Collins, James H.
Born: 1799-06-XX Washington County, New York
Died: 1854-07-08 Ottawa, Illinois
Born in Cambridge, New York, James H. Collins was a lawyer, farmer, and railroad director. He grew up in Vernon, New York, where he attended school and, at age eighteen, began to study law. He was admitted to the bar in 1824. In the autumn of 1833, he moved from New York to Illinois, settling on a farm in Kendall County roughly sixty to seventy miles southwest of Chicago. The next year, after suffering frostbite during the winter and deciding that he was not cut out for farming, he formed a legal practice in Chicago in partnership with John D. Caton, who had studied law under Collins in Vernon. Around this time, Collins also became one of the Galena and Chicago Union Railroad's board directors. After his partnership with Caton dissolved in 1835, Collins formed a new partnership with Justin H. Butterfield, which lasted until roughly 1845. Butterfield & Collins became a successful law firm, managing many cases of note. Collins was an abolitionist, and successfully defended fellow abolitionist Owen Lovejoy in 1842 in a prominent case involving charges that Lovejoy had harbored a runaway slave. After dissolving his partnership with Butterfield, Collins practiced on his own until 1853, when he formed a partnership with E. S. Williams, who had studied law under Collins and Butterfield. As of 1850, Collins lived with his wife and six children in Chicago and owned $1,200 in real estate. He died of cholera while attending court in Ottawa, Illinois.

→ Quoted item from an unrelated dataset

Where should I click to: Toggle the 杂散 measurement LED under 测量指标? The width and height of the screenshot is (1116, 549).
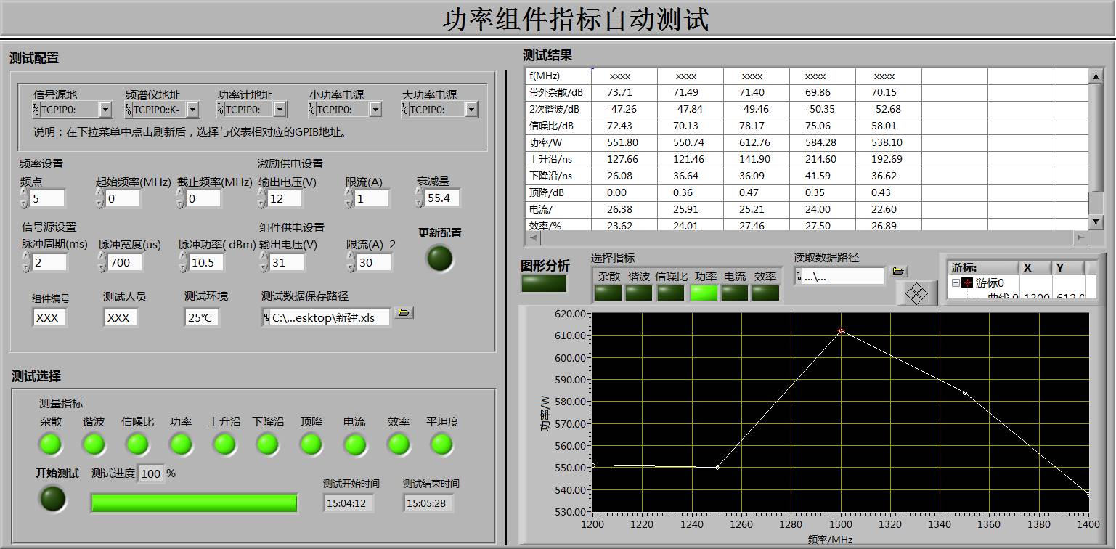[x=50, y=444]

John Moses and Joseph Kirkland, eds., The History of Chicago Illinois (Chicago: Munsell, 1895), 2:157-58; A. T. Andreas, History of Cook County Illinois (Chicago: A. T. Andreas, 1884), 425; Newton Bateman and Paul Selby, eds., Historical Encyclopedia of Illinois and History of Carroll County, ed. by Charles L. Hostetter (Chicago: Munsell, 1913), 1:113; U.S. Census Office, Seventh Census of the United States (1850), Ward 1, Chicago, Cook County, IL, 139; Gravestone, Graceland Cemetery, Chicago, IL.